*Directions*:
**1)** In the post on body temperature, which property of water did John Paul claim is lowest at 36 degrees?
**2)** Please reproduce the post on body temperature, starting with "Thus, an optimal" and going on through "the given temperature.".

*Selected extract*:
━━━━━━━━━━
Field of Science

Why is body temperature 36 degrees celsius?

While I was doing an unrelated search on the Nature website, I came across this intriguing debate about why body temperature is maintained around 36 degrees and not some other value. (Nature, Vol 324, December 4, 1986, p. 418)

The discussion was initiated by a letter from John Paul, a scientist in Australia who contended that the specific heat capacity of water is lowest at 36 degrees, and therefore heat loss would be minimal at that temperature

But he neglected a fundamental principle of physical chemistry; the rate of heat loss is proportional to the difference between the temperature of the body and that of the surroundings and is independent of the specific heat capacity (remember high school and Newton's Law of Cooling?). More importantly, the specific heat capacity of a body can be thought of as a measure of how well the body offers "resistance" to fluctuations in temperature. The reason why water works so well as an essential life fluid for example is because its specific heat is so high; there is minimal fluctuation in the temperature of water when heat is injected or taken away from it.

Thus, an optimal substance for maintaining a given temperature would be one whose specific heat capacity is as high as possible under the given circumstances, not one whose specific heat capacity is minimum at the given temperature.
━━━━━━━━━━
*Supplied data*:
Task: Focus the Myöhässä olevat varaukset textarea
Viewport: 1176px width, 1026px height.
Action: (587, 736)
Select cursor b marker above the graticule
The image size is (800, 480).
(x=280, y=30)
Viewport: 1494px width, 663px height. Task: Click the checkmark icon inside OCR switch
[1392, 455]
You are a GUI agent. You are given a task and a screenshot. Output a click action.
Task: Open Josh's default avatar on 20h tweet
━━━━━━━━━━
*Task-by-task outputs*:
**1)** The specific heat capacity of water.

**2)**
Thus, an optimal substance for maintaining a given temperature would be one whose specific heat capacity is as high as possible under the given circumstances, not one whose specific heat capacity is minimum at the given temperature.